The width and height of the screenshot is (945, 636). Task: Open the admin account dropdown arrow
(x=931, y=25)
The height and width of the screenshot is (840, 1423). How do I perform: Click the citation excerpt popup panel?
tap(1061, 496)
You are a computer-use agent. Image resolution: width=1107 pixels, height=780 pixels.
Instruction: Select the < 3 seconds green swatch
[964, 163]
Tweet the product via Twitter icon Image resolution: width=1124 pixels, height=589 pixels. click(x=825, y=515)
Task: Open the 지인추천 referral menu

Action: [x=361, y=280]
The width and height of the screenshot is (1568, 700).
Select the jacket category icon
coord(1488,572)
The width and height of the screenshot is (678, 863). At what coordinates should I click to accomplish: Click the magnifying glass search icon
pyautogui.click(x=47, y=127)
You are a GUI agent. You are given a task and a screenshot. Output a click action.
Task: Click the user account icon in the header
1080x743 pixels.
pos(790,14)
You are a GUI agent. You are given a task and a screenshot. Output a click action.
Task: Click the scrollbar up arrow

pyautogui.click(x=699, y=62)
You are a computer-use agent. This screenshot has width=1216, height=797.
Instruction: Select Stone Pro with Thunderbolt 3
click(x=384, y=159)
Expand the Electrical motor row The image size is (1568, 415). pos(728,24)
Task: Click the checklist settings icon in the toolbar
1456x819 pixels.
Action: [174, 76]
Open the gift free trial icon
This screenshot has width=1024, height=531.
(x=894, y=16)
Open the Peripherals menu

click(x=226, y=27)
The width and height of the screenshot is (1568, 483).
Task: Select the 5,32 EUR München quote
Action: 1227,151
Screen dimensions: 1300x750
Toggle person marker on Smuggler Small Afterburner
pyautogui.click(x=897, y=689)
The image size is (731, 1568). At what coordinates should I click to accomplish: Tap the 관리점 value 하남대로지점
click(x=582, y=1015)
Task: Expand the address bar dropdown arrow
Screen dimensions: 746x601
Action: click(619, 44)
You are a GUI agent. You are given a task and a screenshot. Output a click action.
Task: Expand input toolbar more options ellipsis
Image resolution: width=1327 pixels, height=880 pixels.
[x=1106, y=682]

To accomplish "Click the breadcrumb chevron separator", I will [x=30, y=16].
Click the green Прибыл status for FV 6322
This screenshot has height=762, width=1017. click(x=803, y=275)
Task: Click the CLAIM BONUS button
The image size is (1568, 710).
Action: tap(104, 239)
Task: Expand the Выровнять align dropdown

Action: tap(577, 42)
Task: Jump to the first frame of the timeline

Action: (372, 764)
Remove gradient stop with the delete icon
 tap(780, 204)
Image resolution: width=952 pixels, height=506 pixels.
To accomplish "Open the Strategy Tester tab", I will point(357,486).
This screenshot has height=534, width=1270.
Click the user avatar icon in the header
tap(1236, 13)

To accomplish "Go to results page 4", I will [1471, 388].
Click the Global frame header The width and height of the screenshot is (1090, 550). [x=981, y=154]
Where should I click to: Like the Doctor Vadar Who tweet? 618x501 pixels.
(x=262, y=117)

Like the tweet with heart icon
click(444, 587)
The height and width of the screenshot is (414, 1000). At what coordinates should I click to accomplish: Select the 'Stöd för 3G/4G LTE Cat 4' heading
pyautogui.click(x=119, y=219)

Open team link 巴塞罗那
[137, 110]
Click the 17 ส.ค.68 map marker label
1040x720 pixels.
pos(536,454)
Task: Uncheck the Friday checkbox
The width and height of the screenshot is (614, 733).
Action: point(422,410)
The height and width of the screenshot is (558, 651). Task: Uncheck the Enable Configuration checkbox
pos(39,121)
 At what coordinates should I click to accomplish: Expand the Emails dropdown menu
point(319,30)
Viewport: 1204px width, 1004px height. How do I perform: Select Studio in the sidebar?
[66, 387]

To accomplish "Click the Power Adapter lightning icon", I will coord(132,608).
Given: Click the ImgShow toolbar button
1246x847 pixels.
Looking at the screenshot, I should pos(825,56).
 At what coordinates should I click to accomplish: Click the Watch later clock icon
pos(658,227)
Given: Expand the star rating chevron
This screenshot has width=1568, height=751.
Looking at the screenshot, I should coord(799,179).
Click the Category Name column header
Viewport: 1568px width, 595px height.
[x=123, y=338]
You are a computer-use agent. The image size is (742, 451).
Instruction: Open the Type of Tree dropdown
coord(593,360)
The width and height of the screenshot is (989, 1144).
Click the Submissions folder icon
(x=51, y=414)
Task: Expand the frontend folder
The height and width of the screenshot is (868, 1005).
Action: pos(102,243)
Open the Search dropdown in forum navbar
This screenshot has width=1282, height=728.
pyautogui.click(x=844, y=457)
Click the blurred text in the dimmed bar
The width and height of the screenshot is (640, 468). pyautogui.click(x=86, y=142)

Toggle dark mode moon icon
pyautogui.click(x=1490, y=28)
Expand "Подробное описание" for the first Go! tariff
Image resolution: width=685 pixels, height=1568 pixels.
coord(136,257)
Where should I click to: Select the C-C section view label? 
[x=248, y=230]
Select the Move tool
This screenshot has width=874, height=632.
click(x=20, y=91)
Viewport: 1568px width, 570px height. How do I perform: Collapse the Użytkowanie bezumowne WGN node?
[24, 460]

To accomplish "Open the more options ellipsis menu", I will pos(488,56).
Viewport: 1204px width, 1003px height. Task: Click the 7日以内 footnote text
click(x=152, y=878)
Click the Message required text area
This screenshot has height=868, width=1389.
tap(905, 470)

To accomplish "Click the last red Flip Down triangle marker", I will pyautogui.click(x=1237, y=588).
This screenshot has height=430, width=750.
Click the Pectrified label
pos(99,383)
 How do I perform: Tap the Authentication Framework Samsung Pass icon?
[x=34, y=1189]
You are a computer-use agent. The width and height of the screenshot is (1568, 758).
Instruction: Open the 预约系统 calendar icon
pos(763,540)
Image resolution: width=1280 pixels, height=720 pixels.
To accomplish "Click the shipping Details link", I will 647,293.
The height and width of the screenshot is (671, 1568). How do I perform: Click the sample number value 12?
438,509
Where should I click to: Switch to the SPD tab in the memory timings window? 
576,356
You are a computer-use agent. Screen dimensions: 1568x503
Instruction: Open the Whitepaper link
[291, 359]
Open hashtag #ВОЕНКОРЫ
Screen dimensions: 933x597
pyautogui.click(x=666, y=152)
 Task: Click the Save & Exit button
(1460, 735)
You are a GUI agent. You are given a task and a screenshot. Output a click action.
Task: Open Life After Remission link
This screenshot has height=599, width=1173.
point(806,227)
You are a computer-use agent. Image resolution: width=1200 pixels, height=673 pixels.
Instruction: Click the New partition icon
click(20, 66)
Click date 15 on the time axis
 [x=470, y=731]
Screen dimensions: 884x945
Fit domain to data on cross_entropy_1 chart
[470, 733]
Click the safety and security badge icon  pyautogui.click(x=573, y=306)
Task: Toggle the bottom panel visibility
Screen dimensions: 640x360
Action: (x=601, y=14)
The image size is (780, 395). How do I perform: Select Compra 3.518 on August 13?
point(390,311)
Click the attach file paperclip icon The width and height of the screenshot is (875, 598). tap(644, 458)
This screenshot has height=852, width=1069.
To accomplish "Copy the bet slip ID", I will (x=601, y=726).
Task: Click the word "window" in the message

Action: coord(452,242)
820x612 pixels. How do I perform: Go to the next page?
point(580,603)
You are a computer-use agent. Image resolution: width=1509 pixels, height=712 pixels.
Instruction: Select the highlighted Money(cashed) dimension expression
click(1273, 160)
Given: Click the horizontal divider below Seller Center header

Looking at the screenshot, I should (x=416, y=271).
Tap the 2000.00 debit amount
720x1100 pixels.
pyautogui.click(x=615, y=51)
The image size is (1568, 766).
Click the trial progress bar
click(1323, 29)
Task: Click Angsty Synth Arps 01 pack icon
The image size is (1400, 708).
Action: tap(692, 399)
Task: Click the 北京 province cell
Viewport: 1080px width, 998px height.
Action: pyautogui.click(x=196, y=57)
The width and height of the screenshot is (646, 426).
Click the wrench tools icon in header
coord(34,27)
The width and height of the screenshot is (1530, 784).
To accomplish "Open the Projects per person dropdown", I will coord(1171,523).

◆ Task description
Copy all lines from the material that hold "toolbar".

◆ Response to the exercise
Task: Click the checklist settings icon in the toolbar
Task: Expand input toolbar more options ellipsis
Given: Click the ImgShow toolbar button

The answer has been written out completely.